REQUIRED WORK.
Looking through the listing below, state how many lines have the word "element" in them. Only the number should be given.

PROVIDED RECORDS.
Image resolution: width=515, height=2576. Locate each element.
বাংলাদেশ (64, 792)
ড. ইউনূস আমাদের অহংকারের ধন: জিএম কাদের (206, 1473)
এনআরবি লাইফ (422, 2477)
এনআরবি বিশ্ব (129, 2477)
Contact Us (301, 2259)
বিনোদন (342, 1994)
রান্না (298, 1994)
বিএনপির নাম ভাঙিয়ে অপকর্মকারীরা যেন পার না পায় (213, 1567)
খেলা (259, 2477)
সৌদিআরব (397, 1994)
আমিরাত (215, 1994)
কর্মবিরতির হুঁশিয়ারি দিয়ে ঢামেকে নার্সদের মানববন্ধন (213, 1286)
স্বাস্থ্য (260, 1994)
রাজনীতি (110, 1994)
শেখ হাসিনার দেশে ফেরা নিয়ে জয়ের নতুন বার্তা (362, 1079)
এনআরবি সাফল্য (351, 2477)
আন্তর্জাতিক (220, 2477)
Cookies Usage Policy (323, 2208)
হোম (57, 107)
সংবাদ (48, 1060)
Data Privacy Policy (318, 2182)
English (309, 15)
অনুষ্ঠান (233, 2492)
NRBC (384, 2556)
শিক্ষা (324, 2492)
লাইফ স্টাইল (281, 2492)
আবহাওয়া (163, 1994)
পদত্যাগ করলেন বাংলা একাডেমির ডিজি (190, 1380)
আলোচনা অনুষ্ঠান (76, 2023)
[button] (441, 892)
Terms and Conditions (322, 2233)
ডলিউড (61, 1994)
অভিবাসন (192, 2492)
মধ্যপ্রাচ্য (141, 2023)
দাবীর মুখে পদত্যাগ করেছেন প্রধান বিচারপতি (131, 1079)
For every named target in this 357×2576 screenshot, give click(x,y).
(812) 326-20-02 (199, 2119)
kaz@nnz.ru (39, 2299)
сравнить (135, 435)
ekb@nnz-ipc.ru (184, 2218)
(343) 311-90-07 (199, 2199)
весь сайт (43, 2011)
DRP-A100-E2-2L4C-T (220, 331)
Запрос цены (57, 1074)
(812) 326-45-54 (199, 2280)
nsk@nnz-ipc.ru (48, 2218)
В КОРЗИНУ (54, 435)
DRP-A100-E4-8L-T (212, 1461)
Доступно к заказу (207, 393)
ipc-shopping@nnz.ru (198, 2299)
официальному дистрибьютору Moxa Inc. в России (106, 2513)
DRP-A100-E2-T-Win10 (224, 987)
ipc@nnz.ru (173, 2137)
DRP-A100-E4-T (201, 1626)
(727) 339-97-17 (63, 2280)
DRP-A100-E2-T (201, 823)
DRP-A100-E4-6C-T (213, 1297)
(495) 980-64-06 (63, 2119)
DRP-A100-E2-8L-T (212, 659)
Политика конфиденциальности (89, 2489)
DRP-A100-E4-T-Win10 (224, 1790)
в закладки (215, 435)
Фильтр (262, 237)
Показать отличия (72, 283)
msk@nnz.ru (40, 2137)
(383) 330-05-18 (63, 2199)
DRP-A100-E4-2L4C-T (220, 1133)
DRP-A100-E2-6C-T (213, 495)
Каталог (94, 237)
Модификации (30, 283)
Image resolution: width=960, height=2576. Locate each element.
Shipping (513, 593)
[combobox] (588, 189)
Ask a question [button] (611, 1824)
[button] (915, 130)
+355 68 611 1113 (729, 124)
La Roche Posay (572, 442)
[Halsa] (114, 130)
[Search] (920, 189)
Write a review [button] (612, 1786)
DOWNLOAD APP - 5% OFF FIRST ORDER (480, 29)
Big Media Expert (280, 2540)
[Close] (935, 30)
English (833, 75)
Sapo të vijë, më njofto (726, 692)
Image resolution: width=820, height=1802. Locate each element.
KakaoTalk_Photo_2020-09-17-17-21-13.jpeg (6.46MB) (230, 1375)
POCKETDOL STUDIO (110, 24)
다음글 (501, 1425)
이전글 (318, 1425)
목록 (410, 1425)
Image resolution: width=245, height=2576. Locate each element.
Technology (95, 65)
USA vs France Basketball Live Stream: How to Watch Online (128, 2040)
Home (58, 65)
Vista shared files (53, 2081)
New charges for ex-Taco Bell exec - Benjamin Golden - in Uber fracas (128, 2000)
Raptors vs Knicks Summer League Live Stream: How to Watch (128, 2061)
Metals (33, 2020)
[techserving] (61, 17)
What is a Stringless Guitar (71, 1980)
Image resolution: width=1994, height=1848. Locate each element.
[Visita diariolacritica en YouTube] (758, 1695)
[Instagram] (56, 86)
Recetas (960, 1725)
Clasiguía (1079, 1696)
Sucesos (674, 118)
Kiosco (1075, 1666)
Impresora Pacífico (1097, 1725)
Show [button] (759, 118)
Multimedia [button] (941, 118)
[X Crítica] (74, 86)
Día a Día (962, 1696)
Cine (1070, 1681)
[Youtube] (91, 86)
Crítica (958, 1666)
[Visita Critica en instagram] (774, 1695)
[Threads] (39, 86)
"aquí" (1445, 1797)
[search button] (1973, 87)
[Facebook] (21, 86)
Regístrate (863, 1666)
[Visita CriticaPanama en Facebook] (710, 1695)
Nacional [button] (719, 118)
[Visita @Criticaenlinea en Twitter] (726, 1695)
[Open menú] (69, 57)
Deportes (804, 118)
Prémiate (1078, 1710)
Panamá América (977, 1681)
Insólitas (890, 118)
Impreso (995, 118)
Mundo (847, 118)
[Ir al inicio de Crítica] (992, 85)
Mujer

FINISHED TASK.
5